*Text provided*.
────────

This study characterized the indoor environment of a multi-floor, multi-use, non-problem, non-complaint building through long term sampling for a variety of substances. Sampling was done for biological, chemical, and particulate pollutants. The study further assessed the effects of cleaning on indoor air quality. The study protocol included five months of “baseline” environmental measurements, a rigorous cleaning of the entire building, and subsequently, seven months of environmental monitoring after implementation of an economically-feasible, standard cleaning program.
Air, surface, and dust data from monitoring prior to the cleaning program were compared with those obtained while the improved housekeeping program was in place to assess the effectiveness of the cleaning program on the indoor environment. Correlations between pollutants and other environmental factors were also presented. This work involved a collaborative effort by the Research Triangle Institute, the US Environmental Protection Agency’s Environmental Criteria and Assessment Office, the University of North Carolina at Chapel Hill (UNC), the building service contractor, and commercial cleaning and carpet industries, and their suppliers.
The study concluded that an organized cleaning program based upon environmental management principles and fundamental environmental protection guidelines contributed to improved indoor air quality through reduction of total suspended particles, total volatile organic compounds and culturable bacteria and fungi.
• Airborne dust mass, measured as total suspended particles (TSP), provided the most meaningful particle data and showed a statistically significant reduction with improved cleaning.
• Immediately after deep cleaning, carpet dust mass was reduced, particularly on floors with the highest dust loads.

────────

*Data to examine*.
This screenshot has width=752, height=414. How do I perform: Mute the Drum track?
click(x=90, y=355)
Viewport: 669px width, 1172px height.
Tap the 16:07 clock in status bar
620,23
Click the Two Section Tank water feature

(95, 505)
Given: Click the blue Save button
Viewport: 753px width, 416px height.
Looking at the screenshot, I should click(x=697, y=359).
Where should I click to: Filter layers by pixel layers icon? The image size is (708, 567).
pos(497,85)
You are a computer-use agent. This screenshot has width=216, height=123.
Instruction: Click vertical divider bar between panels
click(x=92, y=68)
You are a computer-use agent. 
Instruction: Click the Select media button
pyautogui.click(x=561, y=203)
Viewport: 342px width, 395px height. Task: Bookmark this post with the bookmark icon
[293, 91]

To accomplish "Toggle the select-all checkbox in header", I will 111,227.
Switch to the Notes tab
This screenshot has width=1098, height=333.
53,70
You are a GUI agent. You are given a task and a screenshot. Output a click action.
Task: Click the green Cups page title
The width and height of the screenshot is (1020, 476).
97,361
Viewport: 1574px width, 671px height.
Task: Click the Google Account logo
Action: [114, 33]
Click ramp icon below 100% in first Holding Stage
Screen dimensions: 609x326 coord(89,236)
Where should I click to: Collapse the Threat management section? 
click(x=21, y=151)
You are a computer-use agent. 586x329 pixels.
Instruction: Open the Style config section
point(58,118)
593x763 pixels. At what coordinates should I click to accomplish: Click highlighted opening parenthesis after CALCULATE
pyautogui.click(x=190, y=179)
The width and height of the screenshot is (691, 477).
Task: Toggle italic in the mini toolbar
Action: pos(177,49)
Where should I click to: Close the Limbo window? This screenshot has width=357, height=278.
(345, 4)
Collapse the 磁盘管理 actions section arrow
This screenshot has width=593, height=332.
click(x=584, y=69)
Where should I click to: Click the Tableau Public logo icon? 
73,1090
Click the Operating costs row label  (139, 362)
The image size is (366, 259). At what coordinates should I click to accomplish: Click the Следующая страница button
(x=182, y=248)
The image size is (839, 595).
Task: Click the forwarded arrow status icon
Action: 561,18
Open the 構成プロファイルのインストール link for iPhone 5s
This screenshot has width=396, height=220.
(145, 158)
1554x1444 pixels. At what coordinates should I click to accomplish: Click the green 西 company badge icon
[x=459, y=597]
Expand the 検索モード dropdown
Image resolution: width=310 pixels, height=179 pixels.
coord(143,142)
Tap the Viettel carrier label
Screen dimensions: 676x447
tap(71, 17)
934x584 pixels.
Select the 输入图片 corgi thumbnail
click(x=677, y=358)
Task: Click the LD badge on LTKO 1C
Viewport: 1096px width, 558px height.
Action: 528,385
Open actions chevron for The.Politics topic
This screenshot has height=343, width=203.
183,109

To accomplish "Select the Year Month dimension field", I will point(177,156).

────────

*Directions*.
- a) In the indoor air quality study text, how many months of baseline environmental measurements did the protocol include?
- b) Continue the indoor air quality study text from the point where it stops.

*Answers given*.
- a) Five months.

- b)
• Soon after deep cleaning, carpet dust mass loads quickly returned to before cleaning levels, confirming carpet as a sink or collector of particles.
• Airborne dust mass was decreased after deep cleaning and continued lower even though the total mass from dust in carpets soon returned to original levels.
Bio-pollutant Results: Correlations
• Airborne levels of bio-pollutants correlated with airborne dust mass, and the bacteria correlation was statistically significant.
• Levels of bacteria and fungi from non-floor surfaces correlated (statistically significant) with airborne levels of bacteria and fungi providing evidence that surface pollutants can be reflective of airborne levels and airborne levels can be reflective of surface contamination.
• Levels of carpet dust bacteria had a statistically significant correlation with airborne bacteria indicating a relationship between the two that demonstrates the need for cleaning pollutant removal as an environmental management tool for maintaining acceptable air quality.
Bio-pollutant Results of Data Comparison
A year-long study of a non-problem building showed that attention to improved housekeeping (in conjunction with proper HVAC operation and maintenance), resulted in sustained reduction of mean levels of:
• airborne bacteria (40%) and fungi (61 %), (Andersen sampler)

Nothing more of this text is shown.